▶ [Excerpt provided]
We all want the very best for our kids, we want them to be happy and healthy. But what about if you have a child who gains weight easily? How do you best broach the subject without making their weight an issue?
One of my three kids gains weight easily, all three eat the same things and live similar lives yet two of them are beanpoles who don’t have an ounce of body fat and one is bigger and puts on weight quickly and easily. I’ve googled and asked around and can’t find an answer to how to deal with this.
I don’t want weight to become something they think about but equally I don’t want them to be overweight and have to deal with all the issues that surround being overweight, both health wise and socially. As part of my blog I am all about loving your body whatever size you are, but I do feel it’s my job as a mum to make sure that while their eating and exercise habits are under my control that they are as healthy as possible.
But the line is a difficult one to tread. I want my children to love themselves, to be happy, healthy and live good lives. And as hypocritical as this may seem coming from an overweight woman, I don’t want them to have weight issues. So how do you talk about weight without making it an emotional and mental issue?
We have tried talking in general terms about health. About eating healthy, colourful and tasty foods and limiting sweeties. We have talked about how we need energy to move around and be fit and that if we take on more energy than we burn that it is turned to fat stores. But this hasn’t sunk in to a child who will eat half a packet of biscuits when I’m not looking. Or the child who only wants to sit and watch tv and play on a DS. A child who is classed as overweight.
Tonight it came to a head after my child ate a tub of Ben and Jerry’s ice cream to himself. I had said they could have a little bit each which two of them did, the third ate the rest and when I saw the tub had all gone, I admit I was annoyed and the awful words came out of my mouth “this is why you’re getting fat”
The child’s face crumpled and I felt like shit. I sat and cuddled and told them I loved them more than anything. That they were beautiful and awesome and I thought they were fantastic. I said that I was sorry if I’d made them feel bad and that my intention was only to make sure they grew up healthy. I feel terrible. I feel like I have scarred my child and given him a weight issue.

▶ [Supplied data]
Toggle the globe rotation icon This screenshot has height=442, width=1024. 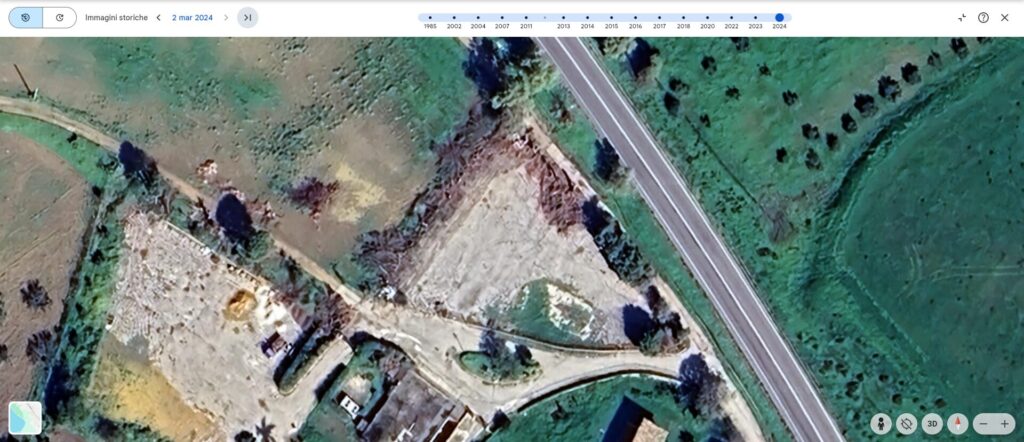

▶ [Exercise description] Return, word for word, the part of the blog post that opens with the words containing "The child’s face" and closes with "a weight issue.". Rely on the blog post about a child who gains weight easily and on nothing in the data.

▶ [Answer space]
The child’s face crumpled and I felt like shit. I sat and cuddled and told them I loved them more than anything. That they were beautiful and awesome and I thought they were fantastic. I said that I was sorry if I’d made them feel bad and that my intention was only to make sure they grew up healthy. I feel terrible. I feel like I have scarred my child and given him a weight issue.